I was finally able to articulate something in an interview this morning. I was asked, as I always am, why I write books for ND kids and did I see myself in a book when I was younger.

And I was finally able to find the words I wanted, so I'm sharing them here:
No, I didn't see myself in books as a child. But I thought that was completely normal and how it should be.

I wasn't invited to the world. I felt like an alien gatecrasher. I loved books because they were tools for me to study and understand NT people. Their behaviours were
explained through literature in a way that helped me understand and prepare.

I never once considered that it was sad that I wasn't reflected in the pages of the stories I loved.

I didn't feel I deserved to be there.
When you're different, and you know you're different, you become used to people staring down at you in frustration. You're not reflected in your nearest family members, or your neighbours--let alone art and culture.
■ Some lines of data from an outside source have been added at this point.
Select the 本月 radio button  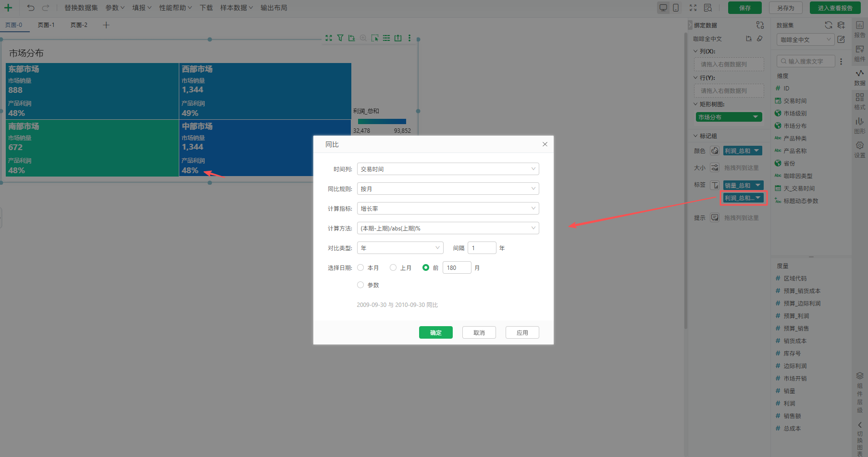click(x=360, y=268)
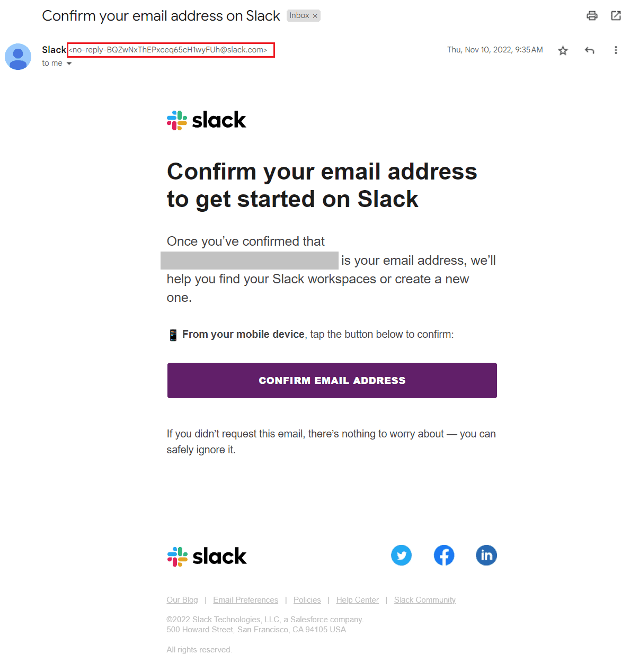Remove the Inbox label from the email
This screenshot has width=630, height=672.
[315, 16]
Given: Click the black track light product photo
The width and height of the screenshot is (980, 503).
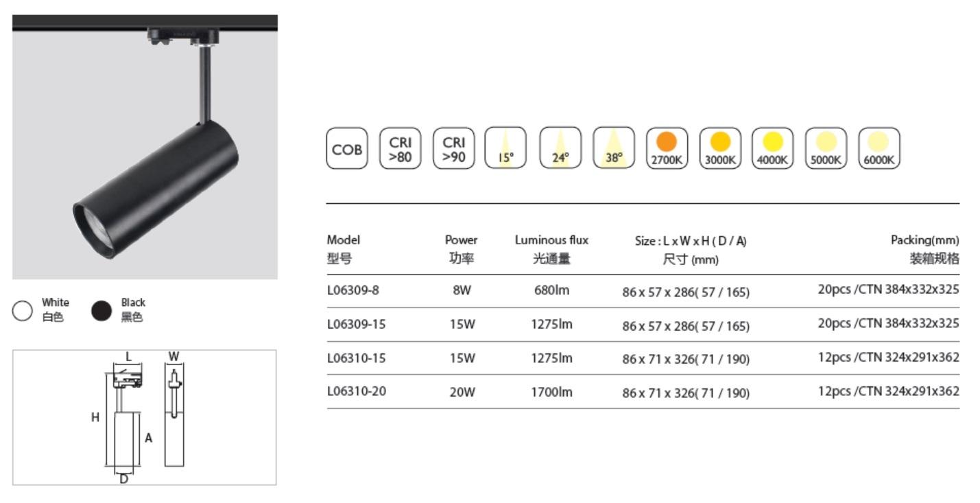Looking at the screenshot, I should pos(145,147).
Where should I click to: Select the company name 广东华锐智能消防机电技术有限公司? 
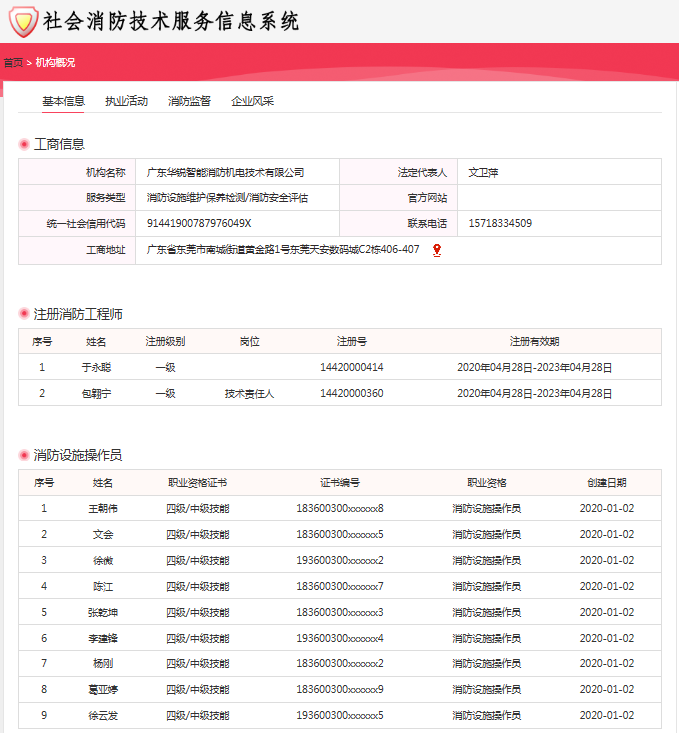225,172
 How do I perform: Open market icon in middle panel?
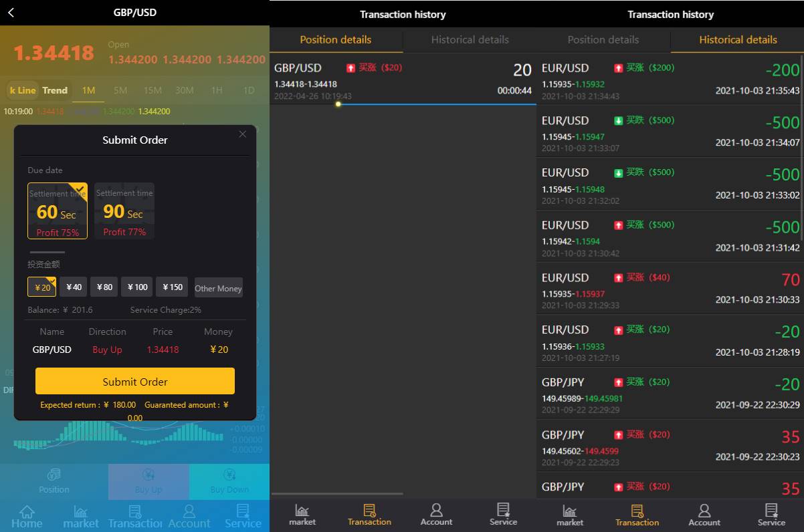[x=302, y=514]
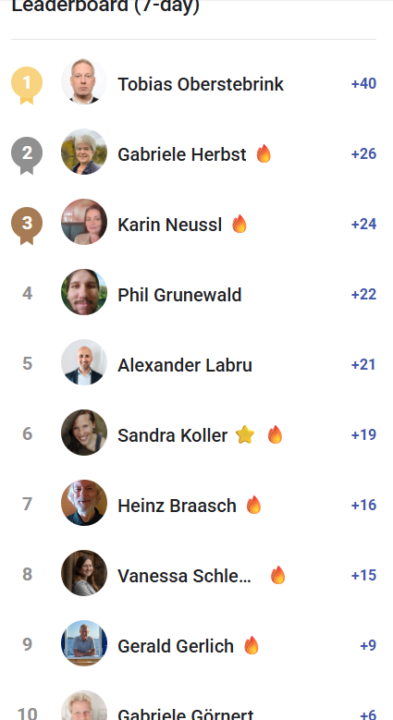Click the silver second-place medal icon
Screen dimensions: 393x720
point(27,155)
A teacher called me a demon. And I agreed with her.
A childhood of stacking chairs, eating lunch in the toilets & waiting in the rain for the mobile library to come and bring the books back. It never occurred to me that I could be in those books

Authors would come to our school and speak to the top sets. I would watch them leave
"Retard, useless, spaz, mong."

From adults as well as kids. When some days, it feels like there is a scent that bullies can detect & you're drenched in it.
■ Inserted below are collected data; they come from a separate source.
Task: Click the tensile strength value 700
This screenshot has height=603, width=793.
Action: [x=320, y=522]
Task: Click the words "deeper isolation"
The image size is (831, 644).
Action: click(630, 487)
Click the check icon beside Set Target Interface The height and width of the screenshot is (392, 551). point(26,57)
Books were my escape. Peaceful, radical & far away escape. But always visiting the minds of the people who are not like me
If 9 year old me met me now, she would die. She would actually die. To know that it would all end. That your bullies will message you after twenty years wanting to send you their work to read.
So stop asking me why I write for ND kids.

I do it to invite them to the world. Because it's theirs, too.

And they make it fucking great.
Fun fact!!

I remember VIVIDLY feeling represented by this scene from Disney's Hercules, in the cinema at the age of 6.

I cried in the dark and didn't blink until the film was over.

Then went back to see it 11 more times.